Likewise, the purpose of the university can be found in its etymology – the history of the word. That etymology says that the term was derived from “institution of higher learning” or the Latin phrase universitas magistrorum et scholarium, which means “community of masters and scholars.”

So by comparison to a newspaper, an institution such as Western or Yale or any other university is supposed to be a place where people go to be challenged and educated in all facets of academia.

Here are a list of names to ponder: Warren Buffett, Angela Davis, Henry Louis Gates, Joe Clark, Martin Luther King III, Nikki Giovanni, Jim Breuer, Judge Joe Brown and Mitch Albom.

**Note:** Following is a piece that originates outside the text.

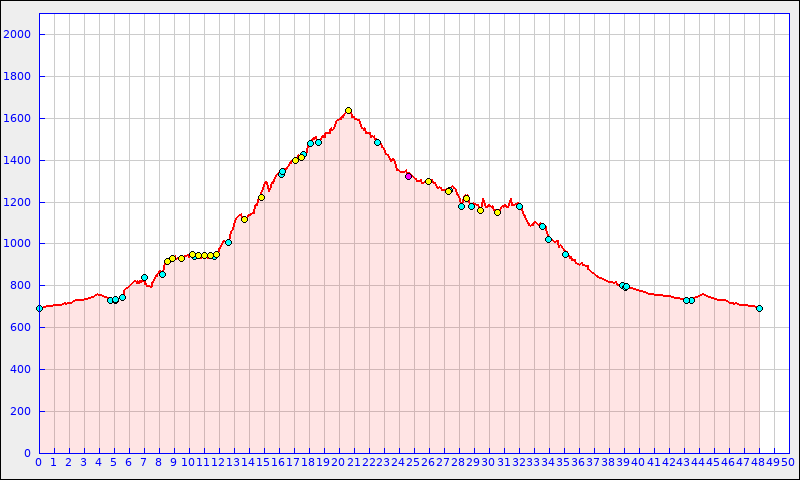
Task: Click the cyan marker at km 32
Action: coord(519,206)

These names are just a random selection of prominent speakers who have either visited or will visit the Hill soon. Their names brought almost instant excitement to students and faculty alike, and showed that the groups that brought them here have taken the caliber of speakers at Western to a new height. Some entertained; others gave us insights into their personal ideologies.

We laughed, we clapped and were thankful to listen to them.

But while each of these individuals and many others have brought their name recognition, we wonder if they also brought safe messages and personas as well. We wonder if the consumer is being somehow shortchanged in the process of bringing speakers who are well-known, but who we also know won’t ruffle too many feathers.

We recently had Angela Davis here, the professor, author and activist. But would Western have had her here in, say, the early 1970s?

It’s nobody’s fault. In fact, the sheer rise in the level of speaker who comes here is great. But now that we are getting butts in the seats, perhaps now is the perfect opportunity to challenge the consumer with speakers who have more abstract points of view than we are most likely used to.

Perhaps upcoming semesters should put us face to face with a speaker or two from the opposite end of popular thought on a particular issue – not to change or support it necessarily, but just to have it there to be heard. Let’s let the consumer decide what he or she wants to think about it.

That is what we strive to make newspapers all about. That is what we should strive to make the activities centered around a university like as well.

This editorial represents the majority opinion of the Herald’s 10-member board of student editors.